▸ **DIRECTIONS**
Repeat word for word the stretch of the owl-keeping forum thread that starts at the words "I bought my" and stops after "(Dec 29, 2007)".

I also keep a Redtail Hawk who is trainned to hunt and she's kept outside. Our Owl and Redtail are treated completely differently and their requirments are completely individual

here's Cutch - YouTube - Indian Scops owl 6 months


----------



## _TiMiSdRuNk_ (Aug 27, 2008)

I think my only holdback is space for the enclosure as i've not got the biggest of gardens! I think i'm going to do a lot more reading into this though before i take the plunge! Also what sort of prices do they fetch?


----------



## Sirvincent (Jul 16, 2008)

_TiMiSdRuNk_ said:


> I think my only holdback is space for the enclosure as i've not got the biggest of gardens! I think i'm going to do a lot more reading into this though before i take the plunge! Also what sort of prices do they fetch?


I bought my little 'un for £250, here's a link to the bird ads - Birds of Prey for sale and wanted on Bird of Prey Ads.co.uk - Free Advertising of Private / Trade / Breeder birds on Bird of Prey Ads UK


----------



## Berber King (Dec 29, 2007)

Visited my mother today,so went down the garden to see her beast of a European Eagle Owl,shes huge!


----------



## smithy73 (Aug 31, 2010)

i keep owls right from the little owls right up to the european eagle owls absoulute stunning birds love um


----------



## adamntitch (Jun 17, 2007)

i have a pair of tawny owls here altho they are wild rescues


----------

▸ **SUPPLIED DATA**
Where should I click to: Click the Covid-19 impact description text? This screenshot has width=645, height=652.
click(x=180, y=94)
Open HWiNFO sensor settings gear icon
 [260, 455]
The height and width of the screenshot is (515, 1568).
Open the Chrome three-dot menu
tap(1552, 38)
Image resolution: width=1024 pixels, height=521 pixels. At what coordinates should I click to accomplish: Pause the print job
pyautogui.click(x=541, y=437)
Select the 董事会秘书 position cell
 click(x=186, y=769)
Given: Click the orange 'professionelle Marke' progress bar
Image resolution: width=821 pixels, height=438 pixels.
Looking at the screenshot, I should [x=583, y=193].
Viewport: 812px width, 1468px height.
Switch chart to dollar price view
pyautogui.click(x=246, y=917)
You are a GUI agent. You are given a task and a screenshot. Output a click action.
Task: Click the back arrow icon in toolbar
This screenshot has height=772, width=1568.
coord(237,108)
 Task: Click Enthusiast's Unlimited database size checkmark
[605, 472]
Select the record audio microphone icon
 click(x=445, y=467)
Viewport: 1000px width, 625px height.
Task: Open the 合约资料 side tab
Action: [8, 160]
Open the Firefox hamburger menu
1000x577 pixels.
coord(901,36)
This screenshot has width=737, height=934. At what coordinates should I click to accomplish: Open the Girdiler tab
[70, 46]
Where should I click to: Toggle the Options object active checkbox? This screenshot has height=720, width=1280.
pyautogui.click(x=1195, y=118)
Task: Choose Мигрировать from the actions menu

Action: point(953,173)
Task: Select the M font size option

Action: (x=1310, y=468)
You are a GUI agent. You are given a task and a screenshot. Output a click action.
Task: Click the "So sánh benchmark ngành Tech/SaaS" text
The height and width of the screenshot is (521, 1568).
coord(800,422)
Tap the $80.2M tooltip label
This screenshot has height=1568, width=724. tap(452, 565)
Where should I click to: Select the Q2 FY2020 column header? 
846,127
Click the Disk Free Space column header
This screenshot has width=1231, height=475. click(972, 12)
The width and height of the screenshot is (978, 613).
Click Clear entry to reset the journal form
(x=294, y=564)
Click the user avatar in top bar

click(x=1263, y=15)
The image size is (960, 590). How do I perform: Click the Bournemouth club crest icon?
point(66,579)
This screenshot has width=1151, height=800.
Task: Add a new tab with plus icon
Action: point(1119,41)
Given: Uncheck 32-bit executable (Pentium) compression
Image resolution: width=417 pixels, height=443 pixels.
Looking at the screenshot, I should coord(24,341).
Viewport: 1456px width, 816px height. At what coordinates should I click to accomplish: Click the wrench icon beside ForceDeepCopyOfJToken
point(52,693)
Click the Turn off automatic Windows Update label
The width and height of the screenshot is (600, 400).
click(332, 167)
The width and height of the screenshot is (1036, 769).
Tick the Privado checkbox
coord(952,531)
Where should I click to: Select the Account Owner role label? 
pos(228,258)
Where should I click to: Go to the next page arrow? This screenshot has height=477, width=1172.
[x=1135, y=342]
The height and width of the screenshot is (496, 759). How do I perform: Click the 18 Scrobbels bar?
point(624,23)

▸ **EXPECTED OUTPUT**
I bought my little 'un for £250, here's a link to the bird ads - Birds of Prey for sale and wanted on Bird of Prey Ads.co.uk - Free Advertising of Private / Trade / Breeder birds on Bird of Prey Ads UK


----------



## Berber King (Dec 29, 2007)